**READING TEXT**
******************************

Dr Tom Thorpe [00:30:14] So how do they ... change their views as the war progresses? I'm thinking about events like the Lusitania, you mentioned. Unrestricted submarine warfare by the German navy, but what about the Easter Rising as well that happened in Dublin in April 1916. How did these events shape ... their respective positions on America's duty and role in the war? 

Dr Neil Lanctot [00:30:35] Well, the Easter Rebellion is interesting in that in many cases, it turned a lot of Americans, at least temporarily, against the Allied side. One thing I was surprised in my research for this book was there was considerably more ambivalence against the Allied side than I anticipated. Because ...  We always tend to think of serving during World War Two where there's this great close relationship between the United Kingdom and the United States. Even before we got involved in World War Two. In World War One, there were a lot of sensitive issues, the interference of the British with American trade. You know, Americans believe they should be able to trade with with neutral nations. Of course, the British believe, well, your trade with neutral nations, but they're reshipping it to Germany so we have  ... the right to stop that trade and and confiscate cargoes, and we will eventually compensate you. But Americans were very angry, some Americans were very angry about that, you know - the cotton growers. So there was to some degree some backlash. And so the Easter Rebellion was an example when news of that came to the United States, there was a great deal of anger. The letter I have in my book, where Roosevelt - he got a letter from, I can't remember which British correspondent was who said, yes, it was, the Easter Rebellion was a much more - much nastier business than the public even knows about. At the same time, in the summer of 1916, there were a lot of controversy about the British censors reading American mail and opening up mail. There was fear that, Oh, well, the British are doing this so they can get American trade secrets. So there was, you know, surprising bits of antagonism. And even I read I went into this I read a lot of the Foreign Office papers and you read a lot of the discussions about America - i's always "we have to placate America". We must placate them. We don't we don't think they're going to go to war with us, but they can make things ugly for us. They could try to break the blockade or something like that. 

Dr Neil Lanctot [00:32:30] So there's a lot of touchy, touchy touch and touch and go feelings on both sides. And particularly in 1916, where the German situation with the United States seemed to be quiescent at the time - the Germans had agreed to pull back on on the submarines with the Sussex Pledge. They said, we're going to do cruiser warfare, meaning ... we will give advance warning. We will you know, we will make sure everyone's safety is provided ... for civilians and things like that. So that was at that point, things were fairly calm, I would say - there was a little bit of backlash against against the English, but I don't think there was ever any serious antagonism because of the amount of money the United States was making trading with the allies. I mean, they were making enormous sums of money, particularly ammunitions. A nd of course, loans. And the British came to rely on those a great deal by 1916, 1917.

******************************

**THINGS TO DO**
#1 Write out the stretch of the interview transcript from "Dr Tom Thorpe" through "in the war?".
#2 Answer these questions from the interview transcript.
(a) In what month and year did the Easter Rising in Dublin take place?
(b) Which group of Americans is named as angry about British interference with trade?
(c) What was the name of the German agreement to pull back on submarine warfare?

(Recorded data)
******************************

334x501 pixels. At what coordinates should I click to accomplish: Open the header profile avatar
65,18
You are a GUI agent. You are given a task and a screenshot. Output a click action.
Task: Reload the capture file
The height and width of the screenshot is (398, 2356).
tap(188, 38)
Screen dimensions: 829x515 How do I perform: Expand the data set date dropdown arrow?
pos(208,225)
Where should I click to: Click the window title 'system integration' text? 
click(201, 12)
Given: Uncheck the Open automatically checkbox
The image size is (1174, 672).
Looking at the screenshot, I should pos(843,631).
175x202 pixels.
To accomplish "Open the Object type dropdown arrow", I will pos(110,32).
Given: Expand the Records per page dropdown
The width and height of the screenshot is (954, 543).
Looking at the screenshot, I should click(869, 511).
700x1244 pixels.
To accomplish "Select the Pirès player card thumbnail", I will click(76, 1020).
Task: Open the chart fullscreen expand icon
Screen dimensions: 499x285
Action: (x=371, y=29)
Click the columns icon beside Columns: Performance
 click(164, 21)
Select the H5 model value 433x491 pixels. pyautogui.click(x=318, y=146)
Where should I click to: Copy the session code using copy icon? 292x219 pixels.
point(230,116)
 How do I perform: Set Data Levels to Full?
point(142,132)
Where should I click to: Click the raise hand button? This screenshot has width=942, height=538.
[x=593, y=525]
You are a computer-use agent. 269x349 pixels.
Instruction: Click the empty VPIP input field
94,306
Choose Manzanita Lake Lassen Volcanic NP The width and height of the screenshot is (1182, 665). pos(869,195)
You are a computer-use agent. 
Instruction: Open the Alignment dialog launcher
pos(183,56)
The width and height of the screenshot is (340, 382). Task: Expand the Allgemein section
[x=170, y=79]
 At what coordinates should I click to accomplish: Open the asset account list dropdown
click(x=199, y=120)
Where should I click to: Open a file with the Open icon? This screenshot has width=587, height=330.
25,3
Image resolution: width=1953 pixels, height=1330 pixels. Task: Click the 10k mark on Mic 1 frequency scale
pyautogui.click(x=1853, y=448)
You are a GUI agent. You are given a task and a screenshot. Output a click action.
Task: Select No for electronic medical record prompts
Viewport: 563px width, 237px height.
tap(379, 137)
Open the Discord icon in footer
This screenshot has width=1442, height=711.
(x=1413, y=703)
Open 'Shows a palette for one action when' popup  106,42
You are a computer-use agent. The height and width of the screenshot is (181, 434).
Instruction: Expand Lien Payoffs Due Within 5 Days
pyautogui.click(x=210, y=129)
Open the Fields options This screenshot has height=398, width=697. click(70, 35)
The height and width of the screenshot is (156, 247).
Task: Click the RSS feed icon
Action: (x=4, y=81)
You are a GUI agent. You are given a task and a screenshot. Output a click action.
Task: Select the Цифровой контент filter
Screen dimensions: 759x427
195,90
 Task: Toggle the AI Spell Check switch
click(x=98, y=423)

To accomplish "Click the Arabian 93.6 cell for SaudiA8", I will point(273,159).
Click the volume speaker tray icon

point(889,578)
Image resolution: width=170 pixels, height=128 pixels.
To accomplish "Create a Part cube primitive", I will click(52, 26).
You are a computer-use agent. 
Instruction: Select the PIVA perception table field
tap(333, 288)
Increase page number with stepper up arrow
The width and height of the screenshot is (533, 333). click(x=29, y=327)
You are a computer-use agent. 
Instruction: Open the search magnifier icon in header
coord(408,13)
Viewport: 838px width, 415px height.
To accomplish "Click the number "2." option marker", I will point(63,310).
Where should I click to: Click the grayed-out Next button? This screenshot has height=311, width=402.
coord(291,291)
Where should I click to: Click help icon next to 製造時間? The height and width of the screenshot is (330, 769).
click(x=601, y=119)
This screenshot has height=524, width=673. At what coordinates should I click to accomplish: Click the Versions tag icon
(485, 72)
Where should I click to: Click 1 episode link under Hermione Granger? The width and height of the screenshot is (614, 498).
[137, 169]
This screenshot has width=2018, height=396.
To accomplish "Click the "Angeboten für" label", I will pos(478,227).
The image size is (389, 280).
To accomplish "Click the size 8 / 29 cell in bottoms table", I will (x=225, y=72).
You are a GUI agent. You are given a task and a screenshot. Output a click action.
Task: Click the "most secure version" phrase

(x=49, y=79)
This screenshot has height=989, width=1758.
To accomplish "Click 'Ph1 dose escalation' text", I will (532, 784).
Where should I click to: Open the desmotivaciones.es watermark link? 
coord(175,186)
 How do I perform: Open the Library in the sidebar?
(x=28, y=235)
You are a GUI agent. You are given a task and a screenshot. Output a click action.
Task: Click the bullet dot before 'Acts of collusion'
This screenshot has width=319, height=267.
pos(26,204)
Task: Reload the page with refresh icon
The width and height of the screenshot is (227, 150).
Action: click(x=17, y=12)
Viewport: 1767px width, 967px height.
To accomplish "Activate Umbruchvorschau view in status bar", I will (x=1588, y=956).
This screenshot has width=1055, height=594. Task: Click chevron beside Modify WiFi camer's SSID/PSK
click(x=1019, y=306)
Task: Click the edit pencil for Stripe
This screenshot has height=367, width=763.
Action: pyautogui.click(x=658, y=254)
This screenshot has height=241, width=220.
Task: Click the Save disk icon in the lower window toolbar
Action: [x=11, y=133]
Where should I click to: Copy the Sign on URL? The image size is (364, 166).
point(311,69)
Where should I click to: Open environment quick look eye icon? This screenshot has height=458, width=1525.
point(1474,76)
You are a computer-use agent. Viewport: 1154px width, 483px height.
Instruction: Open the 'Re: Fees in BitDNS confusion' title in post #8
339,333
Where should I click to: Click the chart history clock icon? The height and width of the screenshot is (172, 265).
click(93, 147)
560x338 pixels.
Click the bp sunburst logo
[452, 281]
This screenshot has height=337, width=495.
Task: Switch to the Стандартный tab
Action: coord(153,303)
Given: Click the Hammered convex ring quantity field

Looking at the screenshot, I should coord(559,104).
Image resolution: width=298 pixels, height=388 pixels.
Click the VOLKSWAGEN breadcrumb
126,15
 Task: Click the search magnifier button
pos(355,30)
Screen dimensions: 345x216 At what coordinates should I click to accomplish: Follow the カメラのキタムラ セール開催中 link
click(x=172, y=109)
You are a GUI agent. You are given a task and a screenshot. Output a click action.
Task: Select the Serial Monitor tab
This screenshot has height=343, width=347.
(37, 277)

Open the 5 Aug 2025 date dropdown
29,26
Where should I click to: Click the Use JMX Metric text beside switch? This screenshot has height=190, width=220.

******************************

**RESPONSES IN ORDER**
#1
Dr Tom Thorpe [00:30:14] So how do they ... change their views as the war progresses? I'm thinking about events like the Lusitania, you mentioned. Unrestricted submarine warfare by the German navy, but what about the Easter Rising as well that happened in Dublin in April 1916. How did these events shape ... their respective positions on America's duty and role in the war?

#2
(a) April 1916
(b) The cotton growers
(c) The Sussex Pledge